Take a look at another great East Portland farmer’s market, as it opens its doors …
Giving away cookies on opening day at the Moreland Farmer’s Market are Beatrice Matin, market manager Laura Wendel, and Elaine Harper.
Story and photos by David F. Ashton
Beautiful weather may have been one factor for the great turnout at the Moreland Farmer’s Market opening day on May 14. But the wide variety of vendors and upbeat feeling for the nonprofit market, as it begins its third season, may have contributed to the lively day.
About 1,850 adults – the organizers don’t include kids in their traffic count – visited 32 vendors offering plants, fresh vegetables and fruits, and a wide variety of prepared and ready-to-eat foods.
Heidi Perry, Marimba teacher at Sellwood Middle School, leads the student band in a lively number at the Moreland Farmer’s Market.
Matthew Hall sells fresh produce to Jane Crowley.
A neighborhood crossroads
Laura Wendel, the market’s manager, said she was pleased that so many folks turned out to visit the vendors and be entertained by the Sellwood Middle School Marimba Band and Jazz Band.
“We think of our market as a neighborhood crossroads,” said Wendel. “You can come out and see people, and sample a lot of terrific products. And, it’s wonderful to be able to come and get freshly grown and picked produce and fruit – and talk with the person who grew it.”
Ella Jones gets a balloon toy made for her by Alfie the Clown.
Making a crêpe is Meg Vogt, of the Village Crepery — a treat, in this case, for market customer David Monnie.
New features this year
In addition to the new and returning vendors, Wendel told us that the market will feature chef demonstrations and special food-tasting events almost every week.
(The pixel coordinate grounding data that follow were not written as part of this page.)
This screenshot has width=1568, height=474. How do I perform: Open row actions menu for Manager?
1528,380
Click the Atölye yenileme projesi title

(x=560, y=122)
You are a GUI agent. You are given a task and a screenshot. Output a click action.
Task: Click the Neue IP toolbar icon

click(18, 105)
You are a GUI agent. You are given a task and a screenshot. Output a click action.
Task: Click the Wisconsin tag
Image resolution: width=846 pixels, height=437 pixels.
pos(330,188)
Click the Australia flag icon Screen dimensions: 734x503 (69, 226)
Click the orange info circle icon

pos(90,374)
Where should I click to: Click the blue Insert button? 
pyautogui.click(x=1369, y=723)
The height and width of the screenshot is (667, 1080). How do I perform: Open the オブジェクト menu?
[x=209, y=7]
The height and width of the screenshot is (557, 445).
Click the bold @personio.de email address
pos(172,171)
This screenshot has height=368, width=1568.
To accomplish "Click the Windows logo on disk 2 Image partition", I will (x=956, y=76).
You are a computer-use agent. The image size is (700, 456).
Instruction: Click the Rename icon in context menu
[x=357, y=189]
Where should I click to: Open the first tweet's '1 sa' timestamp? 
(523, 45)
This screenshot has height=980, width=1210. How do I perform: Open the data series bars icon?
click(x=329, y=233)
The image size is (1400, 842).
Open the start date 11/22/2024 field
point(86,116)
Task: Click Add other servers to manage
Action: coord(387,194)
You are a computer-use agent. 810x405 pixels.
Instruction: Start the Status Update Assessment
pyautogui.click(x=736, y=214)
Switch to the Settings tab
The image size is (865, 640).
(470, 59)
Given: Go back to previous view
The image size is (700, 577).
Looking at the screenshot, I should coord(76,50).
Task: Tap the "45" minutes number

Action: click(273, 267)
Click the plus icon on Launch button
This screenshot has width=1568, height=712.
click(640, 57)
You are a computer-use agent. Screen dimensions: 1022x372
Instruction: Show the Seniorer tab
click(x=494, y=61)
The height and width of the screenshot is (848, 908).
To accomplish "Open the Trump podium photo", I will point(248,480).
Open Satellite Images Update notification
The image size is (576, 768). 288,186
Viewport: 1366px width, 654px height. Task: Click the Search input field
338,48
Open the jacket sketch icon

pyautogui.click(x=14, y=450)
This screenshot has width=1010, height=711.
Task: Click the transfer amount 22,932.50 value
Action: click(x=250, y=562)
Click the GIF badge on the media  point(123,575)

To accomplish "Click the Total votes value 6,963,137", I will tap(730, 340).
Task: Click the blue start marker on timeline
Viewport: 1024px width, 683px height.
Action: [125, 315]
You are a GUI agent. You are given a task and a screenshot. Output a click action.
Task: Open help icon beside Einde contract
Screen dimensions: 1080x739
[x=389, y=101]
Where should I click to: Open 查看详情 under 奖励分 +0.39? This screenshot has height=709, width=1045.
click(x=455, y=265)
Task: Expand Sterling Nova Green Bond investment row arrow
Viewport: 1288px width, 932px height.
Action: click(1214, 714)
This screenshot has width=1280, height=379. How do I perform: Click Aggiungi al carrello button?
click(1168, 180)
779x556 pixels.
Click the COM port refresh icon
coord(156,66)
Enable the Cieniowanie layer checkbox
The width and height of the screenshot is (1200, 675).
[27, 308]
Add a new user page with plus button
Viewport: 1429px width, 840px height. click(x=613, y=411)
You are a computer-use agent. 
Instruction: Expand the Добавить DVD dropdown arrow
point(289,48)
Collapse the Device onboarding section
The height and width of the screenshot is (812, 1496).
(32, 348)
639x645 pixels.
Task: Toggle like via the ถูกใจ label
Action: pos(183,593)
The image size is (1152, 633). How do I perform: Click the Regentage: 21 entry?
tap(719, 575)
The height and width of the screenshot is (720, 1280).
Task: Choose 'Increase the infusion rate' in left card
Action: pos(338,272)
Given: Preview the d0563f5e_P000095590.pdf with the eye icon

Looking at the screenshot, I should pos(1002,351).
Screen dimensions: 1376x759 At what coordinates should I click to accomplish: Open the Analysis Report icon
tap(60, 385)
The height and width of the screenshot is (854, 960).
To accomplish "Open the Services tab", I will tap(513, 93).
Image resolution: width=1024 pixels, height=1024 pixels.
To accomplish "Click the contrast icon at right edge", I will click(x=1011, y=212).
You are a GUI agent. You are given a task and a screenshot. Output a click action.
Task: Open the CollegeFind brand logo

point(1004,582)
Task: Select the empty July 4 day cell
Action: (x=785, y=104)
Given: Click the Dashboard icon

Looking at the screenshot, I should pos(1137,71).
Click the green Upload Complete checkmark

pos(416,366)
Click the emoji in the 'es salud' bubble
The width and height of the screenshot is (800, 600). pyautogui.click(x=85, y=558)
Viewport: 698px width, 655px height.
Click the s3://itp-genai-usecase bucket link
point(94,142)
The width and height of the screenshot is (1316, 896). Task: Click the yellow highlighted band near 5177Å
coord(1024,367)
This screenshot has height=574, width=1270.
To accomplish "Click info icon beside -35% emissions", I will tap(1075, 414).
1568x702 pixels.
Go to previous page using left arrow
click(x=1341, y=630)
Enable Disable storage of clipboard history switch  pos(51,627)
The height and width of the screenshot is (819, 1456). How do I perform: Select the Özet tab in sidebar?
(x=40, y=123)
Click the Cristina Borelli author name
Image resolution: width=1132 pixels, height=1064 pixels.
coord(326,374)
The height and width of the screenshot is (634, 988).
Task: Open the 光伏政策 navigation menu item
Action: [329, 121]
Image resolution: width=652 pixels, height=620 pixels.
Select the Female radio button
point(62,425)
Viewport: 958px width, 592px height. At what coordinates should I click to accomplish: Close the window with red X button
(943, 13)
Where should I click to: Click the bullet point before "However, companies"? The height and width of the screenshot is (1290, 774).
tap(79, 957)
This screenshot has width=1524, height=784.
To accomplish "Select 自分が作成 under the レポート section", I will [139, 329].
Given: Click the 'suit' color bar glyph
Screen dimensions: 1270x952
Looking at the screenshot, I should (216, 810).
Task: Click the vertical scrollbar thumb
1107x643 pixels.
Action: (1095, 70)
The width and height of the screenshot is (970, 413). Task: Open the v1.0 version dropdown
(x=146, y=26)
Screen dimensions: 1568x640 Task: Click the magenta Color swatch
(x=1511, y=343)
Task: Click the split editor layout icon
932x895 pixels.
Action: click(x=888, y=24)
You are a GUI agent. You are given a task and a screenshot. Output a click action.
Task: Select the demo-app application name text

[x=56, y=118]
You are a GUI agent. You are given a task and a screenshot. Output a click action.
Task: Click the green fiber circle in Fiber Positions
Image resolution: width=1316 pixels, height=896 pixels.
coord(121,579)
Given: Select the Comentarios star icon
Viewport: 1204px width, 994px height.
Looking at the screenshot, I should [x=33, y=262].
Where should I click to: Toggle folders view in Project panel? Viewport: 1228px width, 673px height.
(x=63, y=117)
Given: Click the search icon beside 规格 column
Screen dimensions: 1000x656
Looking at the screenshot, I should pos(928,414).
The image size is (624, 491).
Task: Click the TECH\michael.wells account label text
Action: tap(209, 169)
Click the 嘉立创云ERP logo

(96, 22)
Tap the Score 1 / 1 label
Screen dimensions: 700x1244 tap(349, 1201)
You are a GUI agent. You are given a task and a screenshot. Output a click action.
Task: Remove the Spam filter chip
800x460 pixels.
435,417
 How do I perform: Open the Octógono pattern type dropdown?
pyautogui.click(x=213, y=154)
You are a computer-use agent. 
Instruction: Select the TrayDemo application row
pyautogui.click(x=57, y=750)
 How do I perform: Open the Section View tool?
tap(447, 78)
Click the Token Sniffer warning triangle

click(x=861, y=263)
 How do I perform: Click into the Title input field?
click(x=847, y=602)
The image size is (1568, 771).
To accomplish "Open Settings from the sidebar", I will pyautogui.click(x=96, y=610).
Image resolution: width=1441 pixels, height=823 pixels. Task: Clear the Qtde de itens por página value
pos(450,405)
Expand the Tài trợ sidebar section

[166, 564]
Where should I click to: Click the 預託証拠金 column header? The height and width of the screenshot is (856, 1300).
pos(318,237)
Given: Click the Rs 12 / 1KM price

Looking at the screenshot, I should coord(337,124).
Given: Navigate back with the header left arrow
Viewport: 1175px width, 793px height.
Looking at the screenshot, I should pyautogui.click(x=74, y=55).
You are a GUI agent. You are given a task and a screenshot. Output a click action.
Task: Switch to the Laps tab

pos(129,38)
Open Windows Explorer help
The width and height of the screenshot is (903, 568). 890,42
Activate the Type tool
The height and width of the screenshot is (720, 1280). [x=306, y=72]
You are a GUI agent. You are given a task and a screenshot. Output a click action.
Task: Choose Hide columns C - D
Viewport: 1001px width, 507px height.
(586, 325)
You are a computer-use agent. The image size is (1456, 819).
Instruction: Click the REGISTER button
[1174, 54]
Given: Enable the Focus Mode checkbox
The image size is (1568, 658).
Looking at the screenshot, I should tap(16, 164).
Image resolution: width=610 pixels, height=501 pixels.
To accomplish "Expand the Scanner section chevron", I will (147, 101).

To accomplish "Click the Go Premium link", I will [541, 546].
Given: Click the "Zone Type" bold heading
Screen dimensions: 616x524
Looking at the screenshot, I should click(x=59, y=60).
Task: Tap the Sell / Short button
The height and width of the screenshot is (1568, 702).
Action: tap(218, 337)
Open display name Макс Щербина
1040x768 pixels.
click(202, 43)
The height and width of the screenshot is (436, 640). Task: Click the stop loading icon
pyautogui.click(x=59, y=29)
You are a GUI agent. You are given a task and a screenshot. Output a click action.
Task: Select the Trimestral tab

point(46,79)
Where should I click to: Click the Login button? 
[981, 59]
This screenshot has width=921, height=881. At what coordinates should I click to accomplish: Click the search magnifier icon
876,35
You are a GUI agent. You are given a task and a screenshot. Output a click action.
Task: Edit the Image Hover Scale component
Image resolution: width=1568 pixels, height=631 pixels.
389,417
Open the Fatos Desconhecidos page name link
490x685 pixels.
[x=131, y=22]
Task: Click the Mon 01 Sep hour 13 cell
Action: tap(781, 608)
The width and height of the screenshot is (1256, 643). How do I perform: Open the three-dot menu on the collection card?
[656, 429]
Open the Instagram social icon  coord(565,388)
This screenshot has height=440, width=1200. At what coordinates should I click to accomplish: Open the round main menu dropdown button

“Also, the last Wednesday of every month, Judy Wallace of Wallace Books is providing block Styrofoam recycling,” noted Wendel.
Back after surviving a devastating flood at her farm and cheese factory, Meg Gregory of Black Sheep Creamery says she’s glad to be back at the Westmoreland market.
Vendor survives severe storm
Meg Gregory of Black Sheep Creamery has always been a vendor of choice at the market. But this year, market organizers wondered of she’d be back after experiencing storm damage last winter.
“We had quite a winter, but we’re back,” Gregory told us. “During what they call a ‘500 year flood’, we lost 75% of our flock. We ended up with 30 inches of water in the house – even worse; the water was up to 54 inches deep in our cheese facility. But we had 50 volunteers every weekend who helped us get back on our feet.”
“Hip Chicks Do Wine” winery’s Danna Hall pours samples of her wine at the Moreland Farmer’s Market.
More of everything good
Every Wednesday afternoon, the market offers local fresh produce, nursery stock, cheese, baked goods, flowers, prepared food, specialty items, and more. “This year, we also have specialty products like hand-made chocolates, fresh local honey, and real boiled bagels,” Wendel said. “And, there’s lots of prepared food, like freshly-made crêpes, grilled sausages, and food from Canby Asparagus Farm.”
There’s fun for the kids, too! Ruthie Jones has her face decorated by Mia Long.
Willing hands are needed to set up, operate, and take down the market. “Please call me, or see our web site,” Wendel requested.
The Moreland Farmer’s market is held on the Portland Memorial parking lot on S.E. Bybee at 14th, with free parking across the street at SE 14th and Glenwood. It’s open on Wednesdays 3:30 to 7:30 pm through Sept 24th.